McFarlan was a luxury American automobile manufactured in Connersville, Indiana, from 1909 to 1928, by the McFarlan Carriage Company and the McFarlan Motor Car Company.

==History==
McFarlan Carriage Company was founded in 1856 by English-born John B. McFarlan (1822–1909). J. B. McFarlan's grandson, Alfred Harry McFarlan (1881–1937) conceived the idea for the McFarlan motor car and ran the McFarlan Motor Car Company throughout its nineteen years.

John B. McFarlan is credited with creating one of the earliest planned industrial parks in the United States. During 1887 he formed the Connersville Industrial Park to bring manufacturers together from within the industry to have a purpose-build industrial site. This transformed into an automobile manufacturing center which supported more than seven automobile marques.

=== Carriages to motor cars ===
Harry McFarlan felt it was important to diversify the McFarlan carriage business. From introduction, the McFarlan motor car was a large, mid-to-high price automobile that was produced in small numbers (about 200 units annually) and always with an engine of six-cylinders. The McFarlan was introduced late in 1909. The first cars were road tested on a track that became the Indianapolis Motor Speedway.

In 1913 the McFarlan Motor Car Company superseded the McFarlan Carriage Company.
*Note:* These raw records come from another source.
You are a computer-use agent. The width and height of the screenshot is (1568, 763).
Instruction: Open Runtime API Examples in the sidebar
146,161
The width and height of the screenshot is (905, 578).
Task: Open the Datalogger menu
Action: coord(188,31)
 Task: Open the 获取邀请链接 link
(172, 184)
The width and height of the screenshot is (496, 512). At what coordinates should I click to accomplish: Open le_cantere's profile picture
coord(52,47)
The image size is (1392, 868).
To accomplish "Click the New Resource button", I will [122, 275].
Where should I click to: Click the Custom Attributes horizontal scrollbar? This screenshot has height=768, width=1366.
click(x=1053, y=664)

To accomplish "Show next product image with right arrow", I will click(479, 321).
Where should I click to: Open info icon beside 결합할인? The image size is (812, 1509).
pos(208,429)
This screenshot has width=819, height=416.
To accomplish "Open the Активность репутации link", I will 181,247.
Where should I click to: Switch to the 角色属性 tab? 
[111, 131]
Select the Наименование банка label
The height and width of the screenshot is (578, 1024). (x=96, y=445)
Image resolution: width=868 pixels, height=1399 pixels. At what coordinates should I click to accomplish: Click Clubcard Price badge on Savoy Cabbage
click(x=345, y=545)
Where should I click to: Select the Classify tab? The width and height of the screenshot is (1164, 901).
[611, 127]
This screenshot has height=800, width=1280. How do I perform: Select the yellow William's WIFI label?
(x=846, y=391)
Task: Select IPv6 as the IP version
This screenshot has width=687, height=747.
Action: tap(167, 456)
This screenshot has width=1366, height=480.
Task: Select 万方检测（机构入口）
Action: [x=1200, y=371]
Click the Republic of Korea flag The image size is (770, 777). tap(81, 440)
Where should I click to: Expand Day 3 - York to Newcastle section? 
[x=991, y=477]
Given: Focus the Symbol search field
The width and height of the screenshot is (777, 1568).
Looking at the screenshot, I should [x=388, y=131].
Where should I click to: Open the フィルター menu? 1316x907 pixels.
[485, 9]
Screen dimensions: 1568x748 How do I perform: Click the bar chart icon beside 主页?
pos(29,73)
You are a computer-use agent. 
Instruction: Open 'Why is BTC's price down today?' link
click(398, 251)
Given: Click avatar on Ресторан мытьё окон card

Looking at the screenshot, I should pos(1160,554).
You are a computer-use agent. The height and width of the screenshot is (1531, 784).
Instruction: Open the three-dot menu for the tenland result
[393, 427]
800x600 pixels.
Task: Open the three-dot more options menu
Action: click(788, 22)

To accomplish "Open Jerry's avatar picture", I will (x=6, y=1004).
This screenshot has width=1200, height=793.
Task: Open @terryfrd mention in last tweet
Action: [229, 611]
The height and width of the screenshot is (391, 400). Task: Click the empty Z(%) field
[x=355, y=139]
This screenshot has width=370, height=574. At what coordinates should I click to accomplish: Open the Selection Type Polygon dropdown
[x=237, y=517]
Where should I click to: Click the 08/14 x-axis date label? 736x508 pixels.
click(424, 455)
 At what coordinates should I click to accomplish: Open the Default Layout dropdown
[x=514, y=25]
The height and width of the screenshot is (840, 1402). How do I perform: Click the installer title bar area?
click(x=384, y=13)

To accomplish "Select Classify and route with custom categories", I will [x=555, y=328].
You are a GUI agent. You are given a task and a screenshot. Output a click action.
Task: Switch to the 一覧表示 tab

Carriage production ended soon after.

A variety of proprietary engines (Wisconsin, Buda, Brownell, Continental) were used in the early McFarlans, with a Teetor-Hartley being settled on in 1916. The models were the Big Six and the Little Six offering two different price points to buyers.

In 1917 the McFarlan became more-upscale on a 136-inch wheelbase with the 48-hp Teetor-Hartley engine. Having begun as a $2,000 car in 1909, the McFarlan rose in price, until by 1920 some models reached $6,200, .

A 1919 McFarlan Type 125, a four-seater sport-touring car with the chassis number 19133, belonged to Wallace Reid, a Hollywood star who appeared in at least 180 movies.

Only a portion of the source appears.